--- start TASK INPUT ---
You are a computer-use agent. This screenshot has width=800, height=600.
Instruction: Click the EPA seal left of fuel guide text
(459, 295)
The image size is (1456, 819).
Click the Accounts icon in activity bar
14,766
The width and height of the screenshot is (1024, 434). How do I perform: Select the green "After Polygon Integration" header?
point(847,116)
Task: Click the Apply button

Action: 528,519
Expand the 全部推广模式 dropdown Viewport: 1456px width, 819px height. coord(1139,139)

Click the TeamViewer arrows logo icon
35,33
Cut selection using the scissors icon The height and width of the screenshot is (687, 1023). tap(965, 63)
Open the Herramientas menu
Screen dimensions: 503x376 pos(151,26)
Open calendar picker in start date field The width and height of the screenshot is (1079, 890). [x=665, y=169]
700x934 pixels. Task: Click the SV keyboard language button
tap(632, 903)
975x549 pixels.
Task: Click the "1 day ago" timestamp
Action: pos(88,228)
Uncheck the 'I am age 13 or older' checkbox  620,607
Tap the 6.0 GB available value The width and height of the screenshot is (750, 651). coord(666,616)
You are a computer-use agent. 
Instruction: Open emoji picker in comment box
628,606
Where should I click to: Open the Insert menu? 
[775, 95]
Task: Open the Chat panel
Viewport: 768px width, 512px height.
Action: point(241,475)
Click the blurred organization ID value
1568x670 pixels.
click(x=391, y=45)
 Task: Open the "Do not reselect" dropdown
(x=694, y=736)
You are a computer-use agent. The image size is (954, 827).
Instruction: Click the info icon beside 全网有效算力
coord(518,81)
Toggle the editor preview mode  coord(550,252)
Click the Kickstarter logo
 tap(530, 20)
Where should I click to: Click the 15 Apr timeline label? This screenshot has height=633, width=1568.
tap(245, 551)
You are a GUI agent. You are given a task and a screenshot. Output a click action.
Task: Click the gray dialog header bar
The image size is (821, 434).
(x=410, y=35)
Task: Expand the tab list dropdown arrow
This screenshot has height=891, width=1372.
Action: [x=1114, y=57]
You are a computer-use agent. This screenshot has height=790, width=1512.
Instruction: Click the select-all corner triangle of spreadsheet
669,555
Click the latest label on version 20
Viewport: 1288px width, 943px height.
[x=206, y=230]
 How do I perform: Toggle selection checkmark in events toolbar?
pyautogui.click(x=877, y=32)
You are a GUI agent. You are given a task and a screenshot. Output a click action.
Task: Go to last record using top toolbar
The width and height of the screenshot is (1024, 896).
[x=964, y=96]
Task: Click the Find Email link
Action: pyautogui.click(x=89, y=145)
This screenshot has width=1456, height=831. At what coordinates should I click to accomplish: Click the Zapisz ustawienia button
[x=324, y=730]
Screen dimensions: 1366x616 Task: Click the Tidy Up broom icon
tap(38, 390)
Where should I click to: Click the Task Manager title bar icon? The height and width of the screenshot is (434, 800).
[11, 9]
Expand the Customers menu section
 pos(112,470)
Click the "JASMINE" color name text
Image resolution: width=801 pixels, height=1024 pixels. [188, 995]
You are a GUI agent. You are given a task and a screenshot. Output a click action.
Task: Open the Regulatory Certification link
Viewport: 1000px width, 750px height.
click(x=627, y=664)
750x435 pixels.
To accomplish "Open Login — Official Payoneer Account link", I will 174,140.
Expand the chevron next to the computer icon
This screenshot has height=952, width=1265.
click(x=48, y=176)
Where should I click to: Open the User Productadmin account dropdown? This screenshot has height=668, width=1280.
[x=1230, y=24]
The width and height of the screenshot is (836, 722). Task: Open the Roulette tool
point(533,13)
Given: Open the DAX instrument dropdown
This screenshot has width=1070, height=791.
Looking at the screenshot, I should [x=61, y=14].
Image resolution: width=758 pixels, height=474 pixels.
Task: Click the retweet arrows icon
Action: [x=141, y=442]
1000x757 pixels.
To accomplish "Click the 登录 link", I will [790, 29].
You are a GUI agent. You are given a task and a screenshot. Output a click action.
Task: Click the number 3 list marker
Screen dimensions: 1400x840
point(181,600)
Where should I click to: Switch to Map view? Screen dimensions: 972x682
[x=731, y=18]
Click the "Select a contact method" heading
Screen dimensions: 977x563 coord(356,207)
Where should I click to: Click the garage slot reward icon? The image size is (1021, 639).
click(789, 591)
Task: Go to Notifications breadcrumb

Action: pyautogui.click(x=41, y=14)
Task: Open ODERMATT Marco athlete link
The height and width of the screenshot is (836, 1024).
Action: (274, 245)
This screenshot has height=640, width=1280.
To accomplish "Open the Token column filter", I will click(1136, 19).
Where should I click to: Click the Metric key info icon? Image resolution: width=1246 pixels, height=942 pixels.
--- end TASK INPUT ---
EXERCISE TASK -> Repeat the data above word for word.

COMPLETED EXERCISE ->
You are a computer-use agent. This screenshot has width=800, height=600.
Instruction: Click the EPA seal left of fuel guide text
(459, 295)
The image size is (1456, 819).
Click the Accounts icon in activity bar
14,766
The width and height of the screenshot is (1024, 434). How do I perform: Select the green "After Polygon Integration" header?
point(847,116)
Task: Click the Apply button

Action: 528,519
Expand the 全部推广模式 dropdown Viewport: 1456px width, 819px height. coord(1139,139)

Click the TeamViewer arrows logo icon
35,33
Cut selection using the scissors icon The height and width of the screenshot is (687, 1023). tap(965, 63)
Open the Herramientas menu
Screen dimensions: 503x376 pos(151,26)
Open calendar picker in start date field The width and height of the screenshot is (1079, 890). [x=665, y=169]
700x934 pixels. Task: Click the SV keyboard language button
tap(632, 903)
975x549 pixels.
Task: Click the "1 day ago" timestamp
Action: pos(88,228)
Uncheck the 'I am age 13 or older' checkbox  620,607
Tap the 6.0 GB available value The width and height of the screenshot is (750, 651). coord(666,616)
You are a computer-use agent. 
Instruction: Open emoji picker in comment box
628,606
Where should I click to: Open the Insert menu? 
[775, 95]
Task: Open the Chat panel
Viewport: 768px width, 512px height.
Action: point(241,475)
Click the blurred organization ID value
1568x670 pixels.
click(x=391, y=45)
 Task: Open the "Do not reselect" dropdown
(x=694, y=736)
You are a computer-use agent. The image size is (954, 827).
Instruction: Click the info icon beside 全网有效算力
coord(518,81)
Toggle the editor preview mode  coord(550,252)
Click the Kickstarter logo
 tap(530, 20)
Where should I click to: Click the 15 Apr timeline label? This screenshot has height=633, width=1568.
tap(245, 551)
You are a GUI agent. You are given a task and a screenshot. Output a click action.
Task: Click the gray dialog header bar
The image size is (821, 434).
(x=410, y=35)
Task: Expand the tab list dropdown arrow
This screenshot has height=891, width=1372.
Action: [x=1114, y=57]
You are a computer-use agent. This screenshot has height=790, width=1512.
Instruction: Click the select-all corner triangle of spreadsheet
669,555
Click the latest label on version 20
Viewport: 1288px width, 943px height.
[x=206, y=230]
 How do I perform: Toggle selection checkmark in events toolbar?
pyautogui.click(x=877, y=32)
You are a GUI agent. You are given a task and a screenshot. Output a click action.
Task: Go to last record using top toolbar
The width and height of the screenshot is (1024, 896).
[x=964, y=96]
Task: Click the Find Email link
Action: pyautogui.click(x=89, y=145)
This screenshot has width=1456, height=831. At what coordinates should I click to accomplish: Click the Zapisz ustawienia button
[x=324, y=730]
Screen dimensions: 1366x616 Task: Click the Tidy Up broom icon
tap(38, 390)
Where should I click to: Click the Task Manager title bar icon? The height and width of the screenshot is (434, 800).
[11, 9]
Expand the Customers menu section
 pos(112,470)
Click the "JASMINE" color name text
Image resolution: width=801 pixels, height=1024 pixels. [188, 995]
You are a GUI agent. You are given a task and a screenshot. Output a click action.
Task: Open the Regulatory Certification link
Viewport: 1000px width, 750px height.
click(x=627, y=664)
750x435 pixels.
To accomplish "Open Login — Official Payoneer Account link", I will 174,140.
Expand the chevron next to the computer icon
This screenshot has height=952, width=1265.
click(x=48, y=176)
Where should I click to: Open the User Productadmin account dropdown? This screenshot has height=668, width=1280.
[x=1230, y=24]
The width and height of the screenshot is (836, 722). Task: Open the Roulette tool
point(533,13)
Given: Open the DAX instrument dropdown
This screenshot has width=1070, height=791.
Looking at the screenshot, I should [x=61, y=14].
Image resolution: width=758 pixels, height=474 pixels.
Task: Click the retweet arrows icon
Action: [x=141, y=442]
1000x757 pixels.
To accomplish "Click the 登录 link", I will [790, 29].
You are a GUI agent. You are given a task and a screenshot. Output a click action.
Task: Click the number 3 list marker
Screen dimensions: 1400x840
point(181,600)
Where should I click to: Switch to Map view? Screen dimensions: 972x682
[x=731, y=18]
Click the "Select a contact method" heading
Screen dimensions: 977x563 coord(356,207)
Where should I click to: Click the garage slot reward icon? The image size is (1021, 639).
click(789, 591)
Task: Go to Notifications breadcrumb

Action: pyautogui.click(x=41, y=14)
Task: Open ODERMATT Marco athlete link
The height and width of the screenshot is (836, 1024).
Action: (274, 245)
This screenshot has height=640, width=1280.
To accomplish "Open the Token column filter", I will click(1136, 19).
Where should I click to: Click the Metric key info icon? Image resolution: width=1246 pixels, height=942 pixels.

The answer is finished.